The first text is the Ascension of Isaiah, which the world’s leading expert on the text, Enrico Norelli, dates to the end of the first century. After carrying the Lord for a short time, Mary sees her baby suddenly appear outside her womb. Apparently, news of this event spread around Bethlehem: “But many said, ‘She did not give birth; the midwife did not go up (to her), and we did not hear (any) cries of pain’” (11:14).
This text used to be accused of promoting Docetism, a heresy that denies that Christ had real flesh, but that accusation was refuted by Darrel D. Hannah in his 1999 article “The Ascension of Isaiah and Docetic Christology.” Since the text elsewhere affirms that Christ had a true body, the emphasis here is that Christ’s birth was miraculous and strange. Indeed, Mary’s “womb was found as (it was) at first, before she had conceived” (11:9).
The second text is The Odes of Solomon, which is generally dated to either the late first or early second century. James Charlesworth adds another important detail about this text: “I highlight the Odes of Solomon because it may well have been composed within the community that gave us the Gospel of John and helps us understand the marvelous text and the Logos Christology.” If this is true, then it has enormous historical and theological weight.
Odes 19:6-9 says, “The womb of the Virgin caught [it], and she conceived and gave birth. And the Virgin became a mother in great compassion and she was in labor and bore a son. And she felt no pains/grief, because it was not useless/for no reason. And she did not require a midwife, because he [God] kept her alive like a man.”
The “it” is referring to milk, which came from the Father and was given to Mary through the Holy Spirit. Because of this strange imagery, this text has been accused of being gnostic. However, this charge was refuted by Edward Engelbrecht and Michael Lattke, who both demonstrated that orthodox Church Fathers (like St. Irenaeus and St. Clement of Alexandria) used similar images of God’s milk. It would be especially strange for Irenaeus, who directly opposed the Gnostics, to use this imagery if it were heretical (Against Heresies 4.38.1; cf. Lattke 270).
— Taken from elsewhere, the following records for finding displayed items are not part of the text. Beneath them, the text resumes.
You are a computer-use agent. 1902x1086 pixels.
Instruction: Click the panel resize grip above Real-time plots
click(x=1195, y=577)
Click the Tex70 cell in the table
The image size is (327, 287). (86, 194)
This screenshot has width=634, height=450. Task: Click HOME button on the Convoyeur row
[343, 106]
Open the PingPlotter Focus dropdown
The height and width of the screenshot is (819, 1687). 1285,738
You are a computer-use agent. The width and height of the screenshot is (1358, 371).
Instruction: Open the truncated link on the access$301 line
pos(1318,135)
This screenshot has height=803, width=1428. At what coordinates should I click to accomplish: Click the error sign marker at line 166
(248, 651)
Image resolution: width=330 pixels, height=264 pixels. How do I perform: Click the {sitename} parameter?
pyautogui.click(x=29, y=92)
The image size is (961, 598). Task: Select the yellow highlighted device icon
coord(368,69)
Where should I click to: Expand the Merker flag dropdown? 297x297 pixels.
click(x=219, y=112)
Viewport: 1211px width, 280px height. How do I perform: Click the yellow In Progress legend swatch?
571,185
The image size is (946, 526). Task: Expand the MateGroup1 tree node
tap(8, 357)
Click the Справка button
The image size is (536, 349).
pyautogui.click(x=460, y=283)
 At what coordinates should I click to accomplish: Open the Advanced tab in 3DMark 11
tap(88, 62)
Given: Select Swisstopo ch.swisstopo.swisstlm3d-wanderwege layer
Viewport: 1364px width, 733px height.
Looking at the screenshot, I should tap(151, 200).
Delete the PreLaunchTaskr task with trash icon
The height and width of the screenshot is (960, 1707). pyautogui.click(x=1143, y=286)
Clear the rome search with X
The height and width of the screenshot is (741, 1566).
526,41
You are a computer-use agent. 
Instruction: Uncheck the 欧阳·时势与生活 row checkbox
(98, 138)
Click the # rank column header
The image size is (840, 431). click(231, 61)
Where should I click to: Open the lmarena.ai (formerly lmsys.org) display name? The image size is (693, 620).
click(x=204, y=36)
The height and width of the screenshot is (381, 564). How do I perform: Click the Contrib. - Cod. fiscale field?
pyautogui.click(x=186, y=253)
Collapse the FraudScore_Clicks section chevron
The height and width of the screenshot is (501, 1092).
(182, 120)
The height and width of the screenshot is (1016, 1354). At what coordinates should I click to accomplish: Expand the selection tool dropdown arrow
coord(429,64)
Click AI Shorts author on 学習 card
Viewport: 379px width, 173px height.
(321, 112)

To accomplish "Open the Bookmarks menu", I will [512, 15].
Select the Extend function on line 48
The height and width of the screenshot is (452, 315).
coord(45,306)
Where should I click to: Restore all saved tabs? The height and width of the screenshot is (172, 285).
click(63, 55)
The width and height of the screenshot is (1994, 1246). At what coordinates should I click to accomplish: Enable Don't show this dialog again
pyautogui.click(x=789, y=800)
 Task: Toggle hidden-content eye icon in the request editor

It is no surprise, then, that in the second century we see Mary being called the New Eve. The world’s leading historian on Marian devotion, Stephen J. Shoemaker, writes, “The notion of Mary’s virginity would receive further theological development during the course of the second century, first at the hands of Justin Martyr (ca. 100-165) and later by Irenaeus of Lyons (d. 202), both of whom wove from this doctrine a portrait of Mary as the New Eve, whose chastity and obedience undid the original Eve’s primordial immorality and disobedience.”
Among early Christians we find the belief that Mary could intercede for the dead (the concept of interceding saints goes back to ancient Judaism) and that she painlessly birthed Christ, exempting her from Eve’s curse and elevating her to the status of a new, better Eve. Even if Protestants think Catholics are wrong about Mary, they cannot say any longer that Marian veneration was a later accretion.